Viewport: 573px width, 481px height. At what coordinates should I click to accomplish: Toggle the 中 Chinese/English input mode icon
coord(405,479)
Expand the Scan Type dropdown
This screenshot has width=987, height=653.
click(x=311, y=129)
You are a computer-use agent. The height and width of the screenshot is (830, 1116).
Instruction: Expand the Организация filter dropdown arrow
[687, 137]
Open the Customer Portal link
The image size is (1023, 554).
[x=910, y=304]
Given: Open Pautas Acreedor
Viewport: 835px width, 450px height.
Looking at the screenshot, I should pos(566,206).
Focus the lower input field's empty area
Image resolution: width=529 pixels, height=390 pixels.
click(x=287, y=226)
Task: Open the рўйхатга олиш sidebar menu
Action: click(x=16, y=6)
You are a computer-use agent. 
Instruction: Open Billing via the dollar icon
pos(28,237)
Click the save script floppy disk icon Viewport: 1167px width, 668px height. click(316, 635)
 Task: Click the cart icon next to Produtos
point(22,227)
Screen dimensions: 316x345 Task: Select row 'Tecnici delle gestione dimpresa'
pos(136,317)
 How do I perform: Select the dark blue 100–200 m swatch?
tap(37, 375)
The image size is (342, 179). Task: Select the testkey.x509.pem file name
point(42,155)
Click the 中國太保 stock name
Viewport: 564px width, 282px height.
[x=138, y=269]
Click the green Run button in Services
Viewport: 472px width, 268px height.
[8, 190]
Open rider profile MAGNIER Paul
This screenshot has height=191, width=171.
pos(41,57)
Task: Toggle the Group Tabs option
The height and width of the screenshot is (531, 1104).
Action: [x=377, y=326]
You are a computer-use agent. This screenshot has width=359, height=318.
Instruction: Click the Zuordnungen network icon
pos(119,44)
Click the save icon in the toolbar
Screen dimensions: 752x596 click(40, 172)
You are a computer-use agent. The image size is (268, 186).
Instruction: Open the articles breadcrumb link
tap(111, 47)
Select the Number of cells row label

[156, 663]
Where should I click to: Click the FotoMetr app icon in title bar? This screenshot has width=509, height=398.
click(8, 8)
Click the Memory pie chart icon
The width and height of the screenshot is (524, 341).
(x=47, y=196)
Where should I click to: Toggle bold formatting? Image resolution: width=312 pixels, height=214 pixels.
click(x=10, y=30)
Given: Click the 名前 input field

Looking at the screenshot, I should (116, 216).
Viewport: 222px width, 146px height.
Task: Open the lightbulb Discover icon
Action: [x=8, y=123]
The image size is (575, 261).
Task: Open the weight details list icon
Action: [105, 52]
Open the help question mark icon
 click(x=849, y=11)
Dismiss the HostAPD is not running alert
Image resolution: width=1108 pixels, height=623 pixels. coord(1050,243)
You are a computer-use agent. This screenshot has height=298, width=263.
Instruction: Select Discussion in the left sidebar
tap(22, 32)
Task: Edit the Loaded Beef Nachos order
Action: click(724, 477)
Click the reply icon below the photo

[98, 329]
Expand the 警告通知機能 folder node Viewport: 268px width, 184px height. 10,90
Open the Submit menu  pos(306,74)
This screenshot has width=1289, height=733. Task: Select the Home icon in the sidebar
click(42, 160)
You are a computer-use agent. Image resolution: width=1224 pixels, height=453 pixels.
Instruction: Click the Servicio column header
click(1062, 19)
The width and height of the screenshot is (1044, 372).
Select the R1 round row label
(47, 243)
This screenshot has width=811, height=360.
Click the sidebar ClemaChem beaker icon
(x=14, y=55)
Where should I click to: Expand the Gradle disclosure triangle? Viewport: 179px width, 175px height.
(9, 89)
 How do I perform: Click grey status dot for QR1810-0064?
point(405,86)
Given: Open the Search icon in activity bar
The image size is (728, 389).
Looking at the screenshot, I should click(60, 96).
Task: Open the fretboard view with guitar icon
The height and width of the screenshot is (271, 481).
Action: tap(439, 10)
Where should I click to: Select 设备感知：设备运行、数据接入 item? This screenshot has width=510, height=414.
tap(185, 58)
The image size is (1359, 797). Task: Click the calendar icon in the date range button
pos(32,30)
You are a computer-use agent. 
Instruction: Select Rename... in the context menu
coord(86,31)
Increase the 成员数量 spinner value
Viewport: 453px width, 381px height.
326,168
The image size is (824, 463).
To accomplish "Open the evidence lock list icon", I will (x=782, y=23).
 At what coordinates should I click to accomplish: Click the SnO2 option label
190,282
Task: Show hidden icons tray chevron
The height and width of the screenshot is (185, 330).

+++

What you will do -> Every single line of the listing must be retyped exactly.

Completed exercise ->
Viewport: 573px width, 481px height. At what coordinates should I click to accomplish: Toggle the 中 Chinese/English input mode icon
coord(405,479)
Expand the Scan Type dropdown
This screenshot has width=987, height=653.
click(x=311, y=129)
You are a computer-use agent. The height and width of the screenshot is (830, 1116).
Instruction: Expand the Организация filter dropdown arrow
[687, 137]
Open the Customer Portal link
The image size is (1023, 554).
[x=910, y=304]
Given: Open Pautas Acreedor
Viewport: 835px width, 450px height.
Looking at the screenshot, I should pos(566,206).
Focus the lower input field's empty area
Image resolution: width=529 pixels, height=390 pixels.
click(x=287, y=226)
Task: Open the рўйхатга олиш sidebar menu
Action: click(x=16, y=6)
You are a computer-use agent. 
Instruction: Open Billing via the dollar icon
pos(28,237)
Click the save script floppy disk icon Viewport: 1167px width, 668px height. click(316, 635)
 Task: Click the cart icon next to Produtos
point(22,227)
Screen dimensions: 316x345 Task: Select row 'Tecnici delle gestione dimpresa'
pos(136,317)
 How do I perform: Select the dark blue 100–200 m swatch?
tap(37, 375)
The image size is (342, 179). Task: Select the testkey.x509.pem file name
point(42,155)
Click the 中國太保 stock name
Viewport: 564px width, 282px height.
[x=138, y=269]
Click the green Run button in Services
Viewport: 472px width, 268px height.
[8, 190]
Open rider profile MAGNIER Paul
This screenshot has height=191, width=171.
pos(41,57)
Task: Toggle the Group Tabs option
The height and width of the screenshot is (531, 1104).
Action: [x=377, y=326]
You are a computer-use agent. This screenshot has width=359, height=318.
Instruction: Click the Zuordnungen network icon
pos(119,44)
Click the save icon in the toolbar
Screen dimensions: 752x596 click(40, 172)
You are a computer-use agent. The image size is (268, 186).
Instruction: Open the articles breadcrumb link
tap(111, 47)
Select the Number of cells row label

[156, 663]
Where should I click to: Click the FotoMetr app icon in title bar? This screenshot has width=509, height=398.
click(8, 8)
Click the Memory pie chart icon
The width and height of the screenshot is (524, 341).
(x=47, y=196)
Where should I click to: Toggle bold formatting? Image resolution: width=312 pixels, height=214 pixels.
click(x=10, y=30)
Given: Click the 名前 input field

Looking at the screenshot, I should (116, 216).
Viewport: 222px width, 146px height.
Task: Open the lightbulb Discover icon
Action: [x=8, y=123]
The image size is (575, 261).
Task: Open the weight details list icon
Action: [105, 52]
Open the help question mark icon
 click(x=849, y=11)
Dismiss the HostAPD is not running alert
Image resolution: width=1108 pixels, height=623 pixels. coord(1050,243)
You are a computer-use agent. This screenshot has height=298, width=263.
Instruction: Select Discussion in the left sidebar
tap(22, 32)
Task: Edit the Loaded Beef Nachos order
Action: click(724, 477)
Click the reply icon below the photo

[98, 329]
Expand the 警告通知機能 folder node Viewport: 268px width, 184px height. 10,90
Open the Submit menu  pos(306,74)
This screenshot has width=1289, height=733. Task: Select the Home icon in the sidebar
click(42, 160)
You are a computer-use agent. Image resolution: width=1224 pixels, height=453 pixels.
Instruction: Click the Servicio column header
click(1062, 19)
The width and height of the screenshot is (1044, 372).
Select the R1 round row label
(47, 243)
This screenshot has width=811, height=360.
Click the sidebar ClemaChem beaker icon
(x=14, y=55)
Where should I click to: Expand the Gradle disclosure triangle? Viewport: 179px width, 175px height.
(9, 89)
 How do I perform: Click grey status dot for QR1810-0064?
point(405,86)
Given: Open the Search icon in activity bar
The image size is (728, 389).
Looking at the screenshot, I should click(60, 96).
Task: Open the fretboard view with guitar icon
The height and width of the screenshot is (271, 481).
Action: tap(439, 10)
Where should I click to: Select 设备感知：设备运行、数据接入 item? This screenshot has width=510, height=414.
tap(185, 58)
The image size is (1359, 797). Task: Click the calendar icon in the date range button
pos(32,30)
You are a computer-use agent. 
Instruction: Select Rename... in the context menu
coord(86,31)
Increase the 成员数量 spinner value
Viewport: 453px width, 381px height.
326,168
The image size is (824, 463).
To accomplish "Open the evidence lock list icon", I will (x=782, y=23).
 At what coordinates should I click to accomplish: Click the SnO2 option label
190,282
Task: Show hidden icons tray chevron
The height and width of the screenshot is (185, 330).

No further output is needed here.